With the passing of Joey Vento recently, let him rest in peace, I honestly feel bad for the review I am about to write but truth be told, I did not enjoy my cheesesteak here much at all. With all of the celebrity pictures posted around, some may think that would stand for something…unfortunately it did not. The cheesesteak in its entirety had the same bland taste and texture as Pat’s. I suppose this makes sense as their clientele must be the exact same (they are located across the street from one another) with very little around unless the Italian Market happens to be open. The bread (yes, an Italian Hero), had no body and the cheese to meat ratio was way off. At first I thought it was because they put way too much cheese on the sandwich until I took a closer look and realized it was actually due to the lack of meat which I was given. The amount of wiz was pretty much on par with every other cheesesteak I had eaten. I honestly felt like I was eating the Subway comparison to cheesesteaks – all bread and other shit with a sliver of barely visible meat. Talk about a disappointment.
Was a literal ‘must-have’ for me after seeing the Philadelphia episode of Man Vs. Food. No, I did not try the Ultimate Cheesesteak Challenge. Yes, I sort of regret it but I was honestly still a bit full from the epic brunch I had at Sabrina’s Café (review to come another day). To be honest, I was a bit nervous about trying another place after being let down to such an epic extent at Geno’s but thankfully I went through with it because Tony Luke’s was superb. The bread, which was a French Baguette, provided much more body, flavor, and stability to the cheesesteak than any other. The onions were perfectly cooked and there was a significant amount of meat on the sandwich…much more than I remember receiving anywhere else. Unfortunately all of that meat threw off the meat-to-cheese ratio a bit but I would honestly rather have more meat than cheese then the other way around any day (I am looking at you Geno’s).

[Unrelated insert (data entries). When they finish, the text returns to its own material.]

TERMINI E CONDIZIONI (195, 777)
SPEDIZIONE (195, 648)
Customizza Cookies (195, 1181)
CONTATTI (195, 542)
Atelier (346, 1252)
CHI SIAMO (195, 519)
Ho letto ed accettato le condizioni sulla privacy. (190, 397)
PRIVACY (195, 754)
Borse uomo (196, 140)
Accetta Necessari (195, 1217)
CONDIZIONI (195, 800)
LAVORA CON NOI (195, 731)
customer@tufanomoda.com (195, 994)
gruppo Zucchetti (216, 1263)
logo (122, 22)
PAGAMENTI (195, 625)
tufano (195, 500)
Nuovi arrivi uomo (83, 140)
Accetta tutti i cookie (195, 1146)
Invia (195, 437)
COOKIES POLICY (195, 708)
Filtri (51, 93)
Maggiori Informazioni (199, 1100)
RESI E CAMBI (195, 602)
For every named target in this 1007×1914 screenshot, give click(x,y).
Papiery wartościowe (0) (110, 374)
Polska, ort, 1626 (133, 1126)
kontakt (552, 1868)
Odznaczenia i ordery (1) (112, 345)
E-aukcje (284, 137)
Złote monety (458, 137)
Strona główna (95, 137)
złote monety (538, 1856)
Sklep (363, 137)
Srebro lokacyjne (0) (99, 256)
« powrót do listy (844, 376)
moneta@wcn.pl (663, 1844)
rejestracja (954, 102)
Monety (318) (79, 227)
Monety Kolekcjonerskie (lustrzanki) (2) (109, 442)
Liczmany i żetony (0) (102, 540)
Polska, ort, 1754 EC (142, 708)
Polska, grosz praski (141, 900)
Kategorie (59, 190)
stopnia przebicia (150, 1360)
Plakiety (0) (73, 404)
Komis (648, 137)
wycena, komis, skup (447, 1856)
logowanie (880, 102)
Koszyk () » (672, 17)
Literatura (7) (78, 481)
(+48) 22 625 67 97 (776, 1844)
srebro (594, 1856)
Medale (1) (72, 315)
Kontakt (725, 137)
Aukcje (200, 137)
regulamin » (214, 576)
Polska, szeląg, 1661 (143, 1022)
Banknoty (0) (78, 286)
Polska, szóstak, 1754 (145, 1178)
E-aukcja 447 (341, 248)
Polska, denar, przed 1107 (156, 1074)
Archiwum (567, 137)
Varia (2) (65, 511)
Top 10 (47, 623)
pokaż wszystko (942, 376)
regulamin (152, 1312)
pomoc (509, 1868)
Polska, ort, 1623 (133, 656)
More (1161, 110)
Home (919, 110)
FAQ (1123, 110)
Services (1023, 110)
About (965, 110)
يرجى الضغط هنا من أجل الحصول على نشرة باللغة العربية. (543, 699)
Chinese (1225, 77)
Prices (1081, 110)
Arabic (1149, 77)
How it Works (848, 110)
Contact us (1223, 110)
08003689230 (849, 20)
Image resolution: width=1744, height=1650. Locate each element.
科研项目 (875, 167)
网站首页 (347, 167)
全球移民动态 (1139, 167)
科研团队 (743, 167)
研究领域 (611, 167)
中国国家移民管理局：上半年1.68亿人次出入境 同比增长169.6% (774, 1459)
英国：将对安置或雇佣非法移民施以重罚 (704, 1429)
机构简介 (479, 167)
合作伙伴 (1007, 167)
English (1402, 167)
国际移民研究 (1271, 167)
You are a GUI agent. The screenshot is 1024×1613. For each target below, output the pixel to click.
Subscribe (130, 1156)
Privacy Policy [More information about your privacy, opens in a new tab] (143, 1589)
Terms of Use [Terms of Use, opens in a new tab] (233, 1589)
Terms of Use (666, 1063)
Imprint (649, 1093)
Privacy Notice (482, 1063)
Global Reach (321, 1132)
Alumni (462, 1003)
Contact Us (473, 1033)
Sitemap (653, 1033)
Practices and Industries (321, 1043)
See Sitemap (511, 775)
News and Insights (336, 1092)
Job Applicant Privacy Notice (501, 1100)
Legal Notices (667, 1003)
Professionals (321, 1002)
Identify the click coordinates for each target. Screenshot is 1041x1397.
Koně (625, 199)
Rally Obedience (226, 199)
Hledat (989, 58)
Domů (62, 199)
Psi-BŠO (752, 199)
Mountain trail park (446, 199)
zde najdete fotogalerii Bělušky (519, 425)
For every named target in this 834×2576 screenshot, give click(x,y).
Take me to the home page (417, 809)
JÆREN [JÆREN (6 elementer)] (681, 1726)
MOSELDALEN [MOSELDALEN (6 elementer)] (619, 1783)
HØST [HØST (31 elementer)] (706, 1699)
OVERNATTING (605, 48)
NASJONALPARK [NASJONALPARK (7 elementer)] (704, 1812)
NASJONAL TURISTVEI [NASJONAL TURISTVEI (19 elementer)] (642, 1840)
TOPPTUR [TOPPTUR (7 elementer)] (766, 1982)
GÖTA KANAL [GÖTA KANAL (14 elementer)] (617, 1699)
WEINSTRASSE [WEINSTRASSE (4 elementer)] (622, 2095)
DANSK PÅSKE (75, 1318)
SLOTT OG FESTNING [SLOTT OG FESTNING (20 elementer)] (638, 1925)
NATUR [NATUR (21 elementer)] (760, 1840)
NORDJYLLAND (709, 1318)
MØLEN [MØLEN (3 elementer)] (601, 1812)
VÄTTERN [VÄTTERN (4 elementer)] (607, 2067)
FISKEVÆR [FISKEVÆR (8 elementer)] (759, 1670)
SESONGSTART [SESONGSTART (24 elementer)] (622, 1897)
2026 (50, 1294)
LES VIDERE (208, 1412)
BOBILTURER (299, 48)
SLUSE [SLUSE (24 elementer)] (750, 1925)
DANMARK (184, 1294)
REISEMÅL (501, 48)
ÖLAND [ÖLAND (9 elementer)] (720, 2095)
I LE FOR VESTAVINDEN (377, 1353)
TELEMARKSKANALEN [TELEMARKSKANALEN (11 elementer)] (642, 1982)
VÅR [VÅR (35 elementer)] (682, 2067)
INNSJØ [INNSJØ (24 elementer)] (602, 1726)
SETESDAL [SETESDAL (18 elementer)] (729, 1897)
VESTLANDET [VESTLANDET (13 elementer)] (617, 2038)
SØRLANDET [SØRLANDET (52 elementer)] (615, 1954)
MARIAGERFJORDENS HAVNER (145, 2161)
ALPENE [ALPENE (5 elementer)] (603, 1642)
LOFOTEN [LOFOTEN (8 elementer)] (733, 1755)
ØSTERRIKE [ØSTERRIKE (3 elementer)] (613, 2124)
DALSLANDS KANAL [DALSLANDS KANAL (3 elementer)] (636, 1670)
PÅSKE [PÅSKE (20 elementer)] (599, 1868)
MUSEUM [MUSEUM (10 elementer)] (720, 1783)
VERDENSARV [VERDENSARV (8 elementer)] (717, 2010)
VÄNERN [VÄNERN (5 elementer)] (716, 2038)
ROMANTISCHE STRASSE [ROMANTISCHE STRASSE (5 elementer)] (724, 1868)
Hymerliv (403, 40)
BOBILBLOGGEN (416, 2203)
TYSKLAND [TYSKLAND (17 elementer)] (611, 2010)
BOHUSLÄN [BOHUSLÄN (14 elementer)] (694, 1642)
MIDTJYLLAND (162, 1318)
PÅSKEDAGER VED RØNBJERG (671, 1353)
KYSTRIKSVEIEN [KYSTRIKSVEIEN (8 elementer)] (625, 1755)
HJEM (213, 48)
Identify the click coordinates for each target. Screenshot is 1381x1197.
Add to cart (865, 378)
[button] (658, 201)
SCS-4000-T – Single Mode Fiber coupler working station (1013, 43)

Which did I enjoy the most?
Jim’s followed by Tony Luke’s in a close second simply because of how good the meat tasted. No matter what cheesesteak I was eating, I found myself wishing that Jim’s meat was used in it. Even now as I write this I find myself salivating over it even though cheesesteaks have currently lost their appeal to me ha ha.
A Breakdown by Preference:
My Perfect Cheesesteak:
Tony Luke’s Bread, stuffed with Tony Luke’s quantity of Jim’s meat and onions, topped with wiz like it is done at Pat’s.